**Task description:** Both the line with "The height and width of the screenshot is (736, 1203)." and the line with "Select the Metrics tab" in the records below must appear in the output, along with every line between them, exactly and with nothing added.

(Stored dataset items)
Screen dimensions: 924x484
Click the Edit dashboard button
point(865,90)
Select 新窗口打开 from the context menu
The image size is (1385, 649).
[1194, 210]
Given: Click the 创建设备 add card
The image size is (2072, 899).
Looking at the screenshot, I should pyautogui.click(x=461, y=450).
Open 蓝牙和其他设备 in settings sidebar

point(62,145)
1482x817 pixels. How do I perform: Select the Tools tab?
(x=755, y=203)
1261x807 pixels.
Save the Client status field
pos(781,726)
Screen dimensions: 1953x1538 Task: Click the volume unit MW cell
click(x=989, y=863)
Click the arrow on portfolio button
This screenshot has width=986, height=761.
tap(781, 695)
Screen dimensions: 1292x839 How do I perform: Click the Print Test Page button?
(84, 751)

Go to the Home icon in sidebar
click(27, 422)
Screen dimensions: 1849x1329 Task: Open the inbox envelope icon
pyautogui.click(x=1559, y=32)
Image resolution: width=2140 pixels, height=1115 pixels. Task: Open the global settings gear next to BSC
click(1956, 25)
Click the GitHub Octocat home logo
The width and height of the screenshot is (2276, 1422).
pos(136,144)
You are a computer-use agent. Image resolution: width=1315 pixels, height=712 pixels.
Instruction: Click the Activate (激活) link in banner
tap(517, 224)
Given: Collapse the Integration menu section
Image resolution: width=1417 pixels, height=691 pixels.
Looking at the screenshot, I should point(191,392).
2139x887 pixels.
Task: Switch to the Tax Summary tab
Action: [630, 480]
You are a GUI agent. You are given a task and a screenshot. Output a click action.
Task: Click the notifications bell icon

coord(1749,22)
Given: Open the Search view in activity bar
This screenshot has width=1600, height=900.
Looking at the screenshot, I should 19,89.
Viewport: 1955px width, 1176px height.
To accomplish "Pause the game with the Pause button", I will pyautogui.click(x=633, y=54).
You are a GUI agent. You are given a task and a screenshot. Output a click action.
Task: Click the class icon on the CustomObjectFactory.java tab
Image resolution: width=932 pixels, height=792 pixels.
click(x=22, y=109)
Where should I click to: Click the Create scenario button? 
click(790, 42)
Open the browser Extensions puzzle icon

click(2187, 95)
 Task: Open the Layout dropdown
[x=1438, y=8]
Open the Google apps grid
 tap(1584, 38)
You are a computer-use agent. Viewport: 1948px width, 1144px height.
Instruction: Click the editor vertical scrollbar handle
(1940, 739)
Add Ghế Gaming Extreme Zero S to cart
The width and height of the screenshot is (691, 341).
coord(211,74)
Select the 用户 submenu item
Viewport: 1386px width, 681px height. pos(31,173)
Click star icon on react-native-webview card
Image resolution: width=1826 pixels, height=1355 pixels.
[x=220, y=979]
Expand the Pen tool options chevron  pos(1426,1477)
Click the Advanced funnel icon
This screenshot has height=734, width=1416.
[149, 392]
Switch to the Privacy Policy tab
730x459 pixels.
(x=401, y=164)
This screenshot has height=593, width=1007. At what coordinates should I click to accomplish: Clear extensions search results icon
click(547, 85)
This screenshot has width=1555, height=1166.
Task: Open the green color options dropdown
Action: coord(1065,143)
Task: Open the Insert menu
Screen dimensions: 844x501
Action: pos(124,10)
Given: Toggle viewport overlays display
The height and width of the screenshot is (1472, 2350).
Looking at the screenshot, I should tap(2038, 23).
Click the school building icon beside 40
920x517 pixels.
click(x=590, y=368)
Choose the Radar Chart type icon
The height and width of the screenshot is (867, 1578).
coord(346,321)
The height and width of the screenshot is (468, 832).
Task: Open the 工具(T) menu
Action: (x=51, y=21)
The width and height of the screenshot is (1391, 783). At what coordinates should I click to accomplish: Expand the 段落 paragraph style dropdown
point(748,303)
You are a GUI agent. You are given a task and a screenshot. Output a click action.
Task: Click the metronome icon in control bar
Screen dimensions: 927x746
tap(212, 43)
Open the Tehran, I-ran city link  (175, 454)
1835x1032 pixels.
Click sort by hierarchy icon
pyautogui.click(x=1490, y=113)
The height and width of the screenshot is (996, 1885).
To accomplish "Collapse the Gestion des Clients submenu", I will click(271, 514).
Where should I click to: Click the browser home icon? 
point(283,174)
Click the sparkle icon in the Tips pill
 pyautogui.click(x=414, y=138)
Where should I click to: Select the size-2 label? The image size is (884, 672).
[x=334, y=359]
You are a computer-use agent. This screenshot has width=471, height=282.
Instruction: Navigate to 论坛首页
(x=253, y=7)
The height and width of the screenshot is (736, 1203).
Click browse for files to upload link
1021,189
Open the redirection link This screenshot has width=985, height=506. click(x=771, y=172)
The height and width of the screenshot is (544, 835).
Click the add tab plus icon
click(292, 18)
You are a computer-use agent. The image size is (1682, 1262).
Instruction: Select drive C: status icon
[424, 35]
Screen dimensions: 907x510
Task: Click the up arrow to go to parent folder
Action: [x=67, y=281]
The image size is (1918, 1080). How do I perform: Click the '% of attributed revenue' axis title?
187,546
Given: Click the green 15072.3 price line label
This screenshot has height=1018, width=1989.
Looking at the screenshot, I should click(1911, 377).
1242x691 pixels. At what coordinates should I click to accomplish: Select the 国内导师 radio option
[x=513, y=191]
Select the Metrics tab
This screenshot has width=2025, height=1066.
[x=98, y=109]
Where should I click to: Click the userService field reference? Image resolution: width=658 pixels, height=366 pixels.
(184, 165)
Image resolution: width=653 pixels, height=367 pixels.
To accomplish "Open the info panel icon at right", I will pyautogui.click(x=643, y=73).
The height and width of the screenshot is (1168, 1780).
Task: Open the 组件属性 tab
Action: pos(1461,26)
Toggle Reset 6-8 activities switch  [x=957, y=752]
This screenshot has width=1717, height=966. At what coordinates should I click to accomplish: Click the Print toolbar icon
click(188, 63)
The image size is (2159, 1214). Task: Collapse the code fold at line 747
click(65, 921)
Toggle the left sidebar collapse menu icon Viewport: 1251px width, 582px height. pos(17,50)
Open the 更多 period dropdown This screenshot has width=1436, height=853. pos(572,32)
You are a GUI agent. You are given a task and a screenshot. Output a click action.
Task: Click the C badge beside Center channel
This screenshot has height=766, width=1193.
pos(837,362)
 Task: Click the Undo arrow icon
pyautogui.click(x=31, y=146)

**Solution for this exercise:**
The height and width of the screenshot is (736, 1203).
Click browse for files to upload link
1021,189
Open the redirection link This screenshot has width=985, height=506. click(x=771, y=172)
The height and width of the screenshot is (544, 835).
Click the add tab plus icon
click(292, 18)
You are a computer-use agent. The image size is (1682, 1262).
Instruction: Select drive C: status icon
[424, 35]
Screen dimensions: 907x510
Task: Click the up arrow to go to parent folder
Action: [x=67, y=281]
The image size is (1918, 1080). How do I perform: Click the '% of attributed revenue' axis title?
187,546
Given: Click the green 15072.3 price line label
This screenshot has height=1018, width=1989.
Looking at the screenshot, I should click(1911, 377).
1242x691 pixels. At what coordinates should I click to accomplish: Select the 国内导师 radio option
[x=513, y=191]
Select the Metrics tab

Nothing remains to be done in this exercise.